Анна обернулась и увидела ту самую женщину, которую показывала ей герцогиня Ричмонд, мать покойного лорда Белласиса. Представляла ли Анна себе когда-нибудь эту встречу? Возможно. Графиня Брокенхёрст держала в руках чашечку чая на блюдце с тем же рисунком.

— И кажется, я догадываюсь о чем. Наша хозяйка сказала мне, что вы тоже были на том знаменитом балу.

— Совершенно верно, леди Брокенхёрст.

— Значит, у вас есть передо мной преимущество. — Леди Брокенхёрст прошла к пустым стульям, стоявшим у большого окна, которое выходило на тенистый сад на Белгрейв-сквер. Там, на центральной площадке, няня чинно играла со своими подопечными.

— Не будете ли вы столь любезны назвать мне свое имя, ибо здесь некому нас представить.

— Я миссис Тренчард. Миссис Джеймс Тренчард. Графиня глянула на нее с удивлением:

— Значит, я оказалась права. Это и впрямь вы.

— Очень лестно, что вы слышали обо мне.

— Разумеется, слышала. — По тону графини было не понять, хорошо это или плохо.

Подошел лакей с блюдом, полным крохотных сэндвичей с яйцом.

— Такие вкусные, что не устоять, — сказала леди Брокенхёрст, взяв три сэндвича и тарелочку под них.

— Странно есть в эту пору, вы не находите?
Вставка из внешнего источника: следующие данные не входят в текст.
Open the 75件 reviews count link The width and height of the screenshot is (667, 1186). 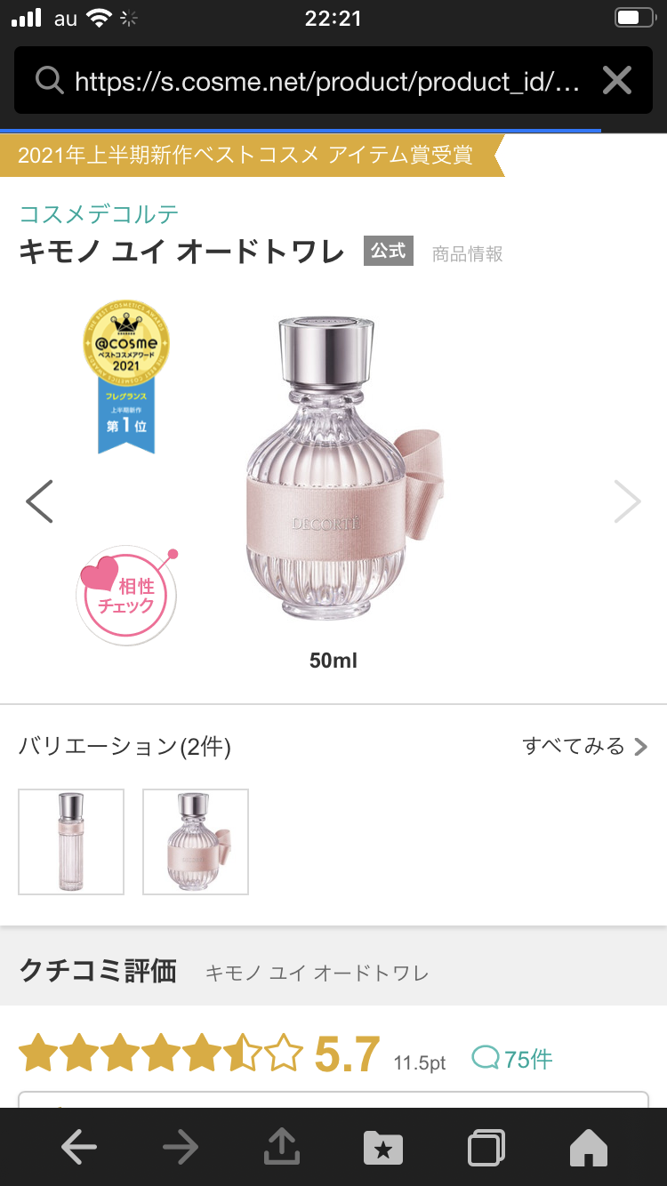pos(512,1058)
Мне кажется, когда наступит время ужина, мы все равно проголодаемся.

Анна улыбнулась, но ничего не сказала. У нее возникло ощущение, что ей хотят задать какой-то вопрос, и она не ошиблась.

— Расскажите мне о том бале. — Вы ведь наверняка немало говорили о нем с герцогиней?
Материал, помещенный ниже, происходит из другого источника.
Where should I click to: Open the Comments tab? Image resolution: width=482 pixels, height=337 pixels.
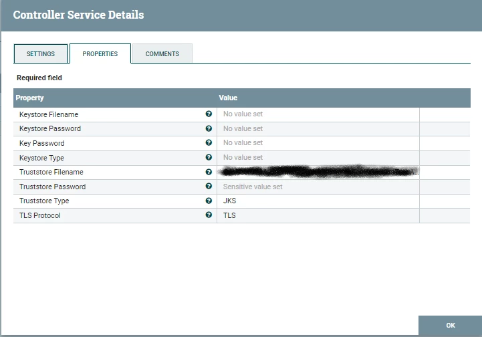[162, 53]
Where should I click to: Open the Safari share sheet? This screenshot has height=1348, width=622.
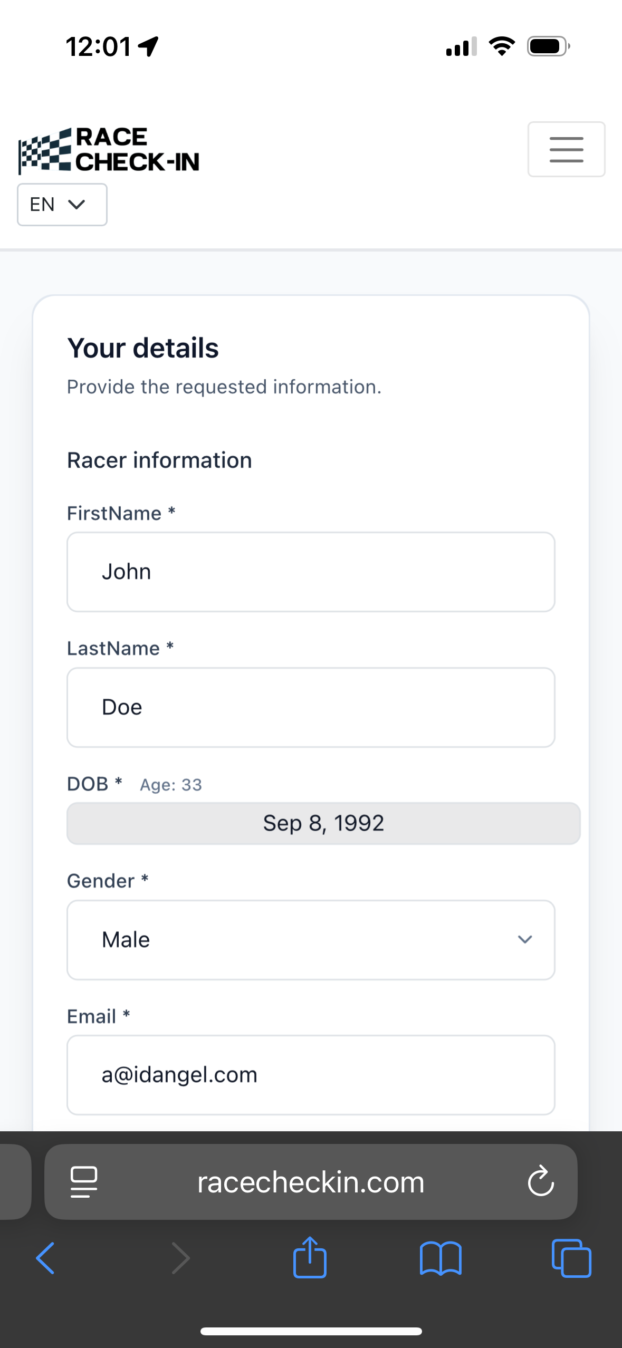(310, 1258)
Но сбить леди Брокенхёрст с избранного пути было невозможно.

— Почему вы тогда оказались в Брюсселе? Как познакомились с моей сестрой и ее мужем?

— А мы и не знакомились. Все произошло иначе. Мистер Тренчард был интендантом герцога Веллингтона. По долгу службы мой муж немного знал герцога Ричмонда, руководившего тогда обороной Брюсселя, только и всего.

— Простите меня, моя дорогая, но это не вполне объясняет ваше присутствие на приеме у его жены.

Графиня Брокенхёрст определенно была весьма миловидна; седые волосы еще сохраняли светлый оттенок, а очерченные морщинами губы оставались гладкими. Живое лицо с правильными мелкими чертами; рот, изогнутый, как лук Амура, и резкая, отрывистая манера говорить: наверняка в юности голос ее звучал очень соблазнительно. Графиня чем- то походила на сестру, отличалась тем же властным видом, но в глубине ее серо-голубых глаз затаилось горе, отчего она, с одной стороны, больше герцогини Ричмонд располагала собеседника к себе, однако вместе с тем также казалась несколько отстраненной. Анна, разумеется, знала причину ее скорби, но по вполне понятным причинам не хотела об этом заговаривать.